Um novo estudo contradiz a ideia amplamente aceite de que os machos dominam as fêmeas entre os primatas, revelando dinâmicas de poder muito mais complexas nas relações dos nossos parentes mais próximos.
A expressão “Macho Alfa” é praticamente entendida a nível mundial como algo que define a grandeza do macho e de como o mesmo comanda os seus, contudo segundo um novo estudo essa expressão pode ser apenas um simples mito.
O estudo, publicado na semana passada na PNAS, analisou a forma como os primatas acabam por definir quem é o alfa entre o macho e a fêmea, com o objetivo de abrir caminho para uma exploração mais abrangente das relações de poder entre homens e mulheres
A equipa franco-alemã de investigadores analisou literatura científica à procura de interações entre machos e fêmeas de primatas que revelassem as suas relações hierárquicas, explica o Science Alert.
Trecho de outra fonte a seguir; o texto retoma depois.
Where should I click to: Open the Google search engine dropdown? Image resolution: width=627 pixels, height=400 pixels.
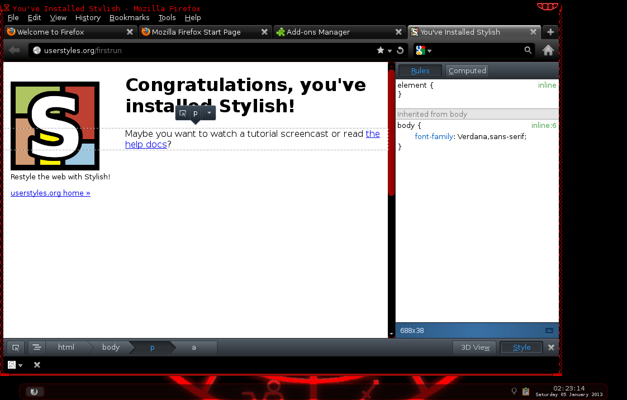click(x=424, y=50)
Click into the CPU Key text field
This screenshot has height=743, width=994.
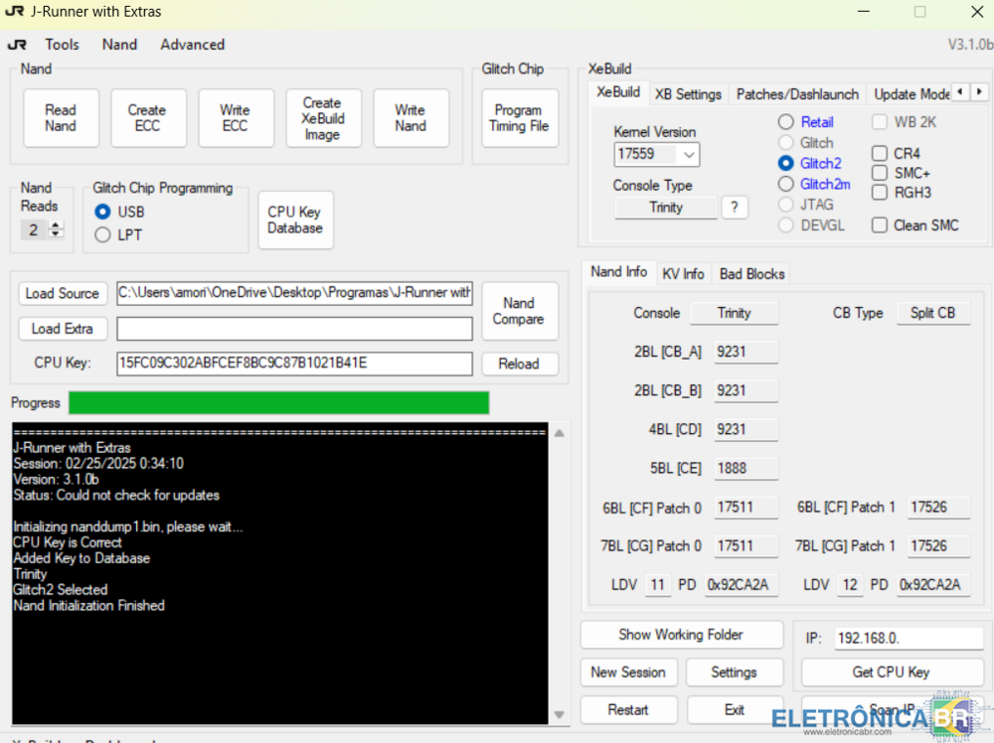293,364
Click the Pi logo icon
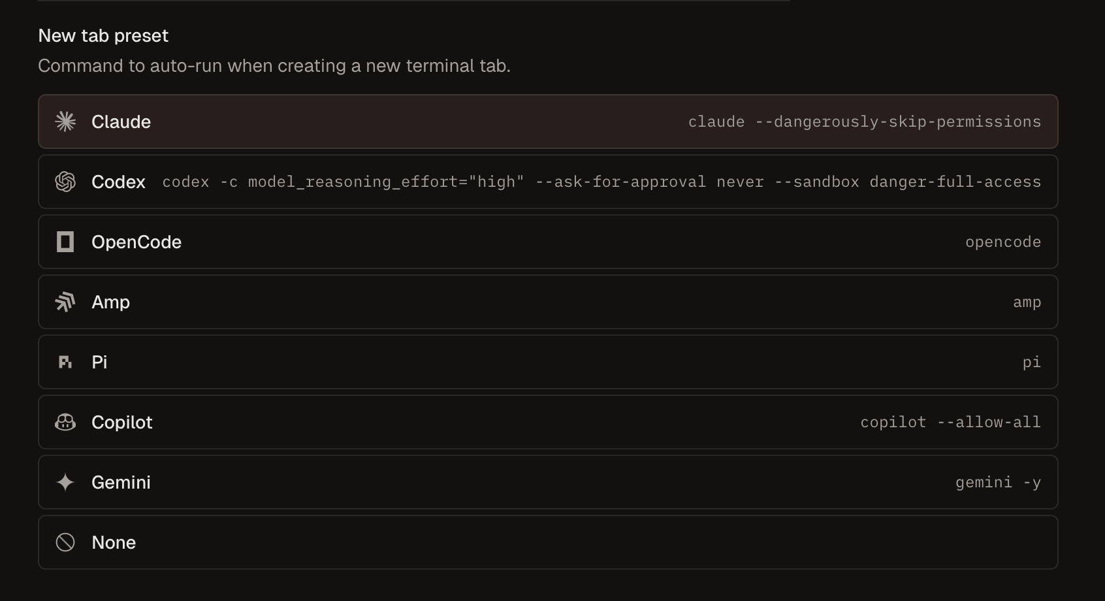The height and width of the screenshot is (601, 1105). (x=65, y=362)
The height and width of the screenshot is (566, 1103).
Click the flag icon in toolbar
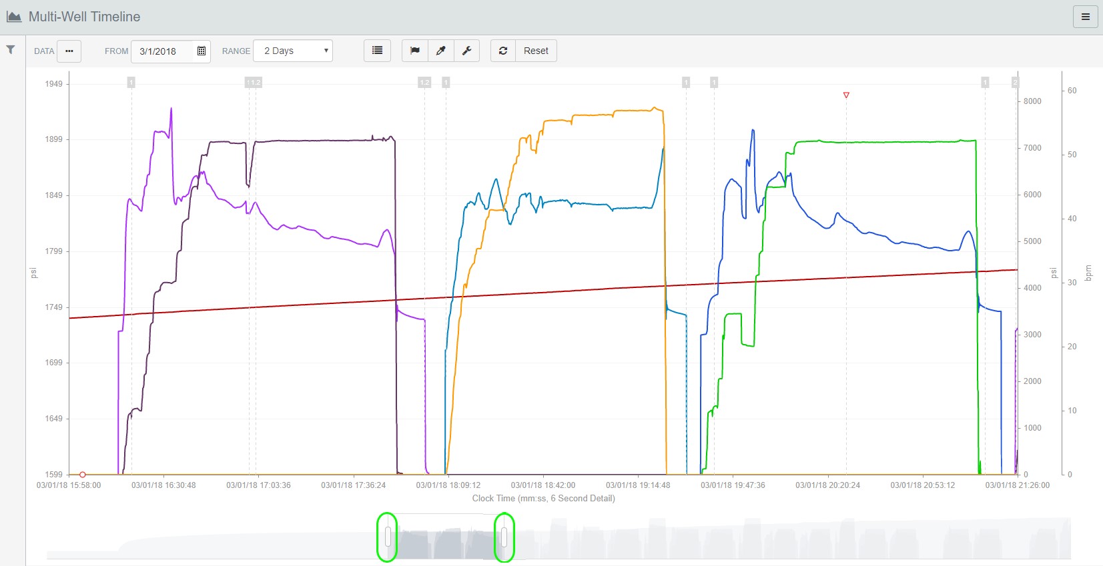415,51
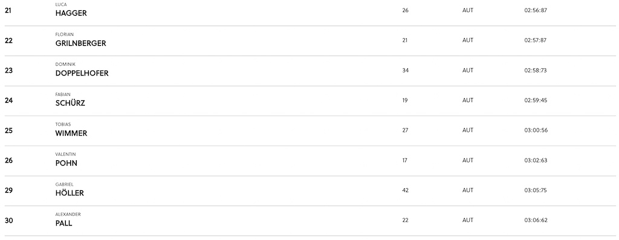619x240 pixels.
Task: Click rank number 29
Action: click(x=8, y=190)
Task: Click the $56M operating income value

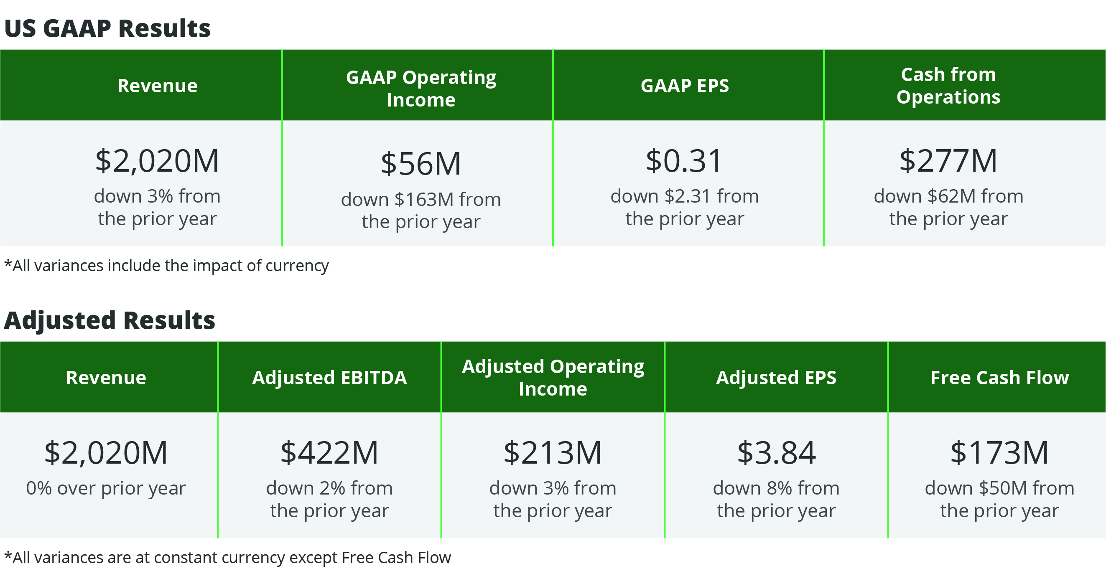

Estas incluíam comportamentos como agressão, ameaças e sinais de comportamento dominante ou submisso, como quando um primata cede espontaneamente o lugar a outro.
“Durante muito tempo tivemos uma visão completamente binária desta questão: pensávamos que uma espécie era dominada por machos ou por fêmeas – e que isso era uma característica fixa”, diz a autora principal do estudo, Elise Huchard, à AFP.
“Recentemente, esta ideia foi posta em causa por estudos que mostram que a verdade é muito mais complicada”, concluiu a autora.
Ao longo de cinco anos, a equipa recolheu dados de 253 populações pertencentes a 121 espécies de primatas, incluindo vários tipos de macacos, lémures, társios e loris, e constatou que os confrontos entre membros de sexos opostos eram muito mais frequentes do que se pensava. Em média, mais de metade destas interações dentro de um grupo envolviam um macho e uma fêmea.
O domínio claro dos machos sobre as fêmeas — definido como vencer mais de 90% destes confrontos — foi observada em apenas 17% das populações.
Entre esta minoria estavam os babuínos e os chimpanzés, que são os parentes vivos mais próximos dos humanos. O domínio claro das fêmeas foi registado em 13% das populações de primatas, incluindo lémures e bonobos.
Isto significa que, em 70% dos primatas, tanto machos como fêmeas podem ocupar o topo da hierarquia.
Relação entre macho e fêmea
Quando o domínio dos machos era particularmente acentuado, isso acontecia normalmente em espécies em que os machos têm uma vantagem física evidente, como corpos ou dentes maiores.
Também era mais comum em espécies que vivem no solo, onde as fêmeas têm menos capacidade de fugir ou esconder-se, ao contrário dos seus parentes arborícolas.
Por outro lado, as fêmeas tendem a dominar em sociedades onde controlam a reprodução. Por exemplo, os genitais das fêmeas dos babuínos incham quando estão no período fértil.
Durante esses poucos dias do ciclo menstrual, os machos guardam ciumentamente as fêmeas, garantindo que outros concorrentes não consigam acasalar com elas. No entanto, nos bonobos, esse inchaço sexual é menos evidente.
“Os machos nunca sabem se elas estão ou não no período fértil. Como resultado, as fêmeas bonobo podem acasalar com quem quiserem, quando quiserem, com muito mais facilidade”, explicou Huchard.
A dominação feminina também é mais comum quando há competição entre fêmeas e quando os machos participam mais nos cuidados parentais.
Nessas espécies, as fêmeas são frequentemente solitárias ou vivem apenas em pares macho-fêmea. Isto significa que a monogamia está intimamente ligada à dominação feminina.
Podem estes resultados ser extrapolados para a nossa espécie?
Há muitas diferenças entre os humanos e os restantes primatas, sublinha Huchard. Mas, de forma geral, enquadrar-nos-íamos na categoria intermédia, onde nem machos nem fêmeas exercem sempre uma dominação estrita sobre o outro.
“Estes resultados corroboram bastante bem o que sabemos sobre as relações entre homens e mulheres entre os caçadores-recoletores, que eram mais igualitárias do que nas sociedades agrícolas que surgiram mais tarde”, afirmou Huchard.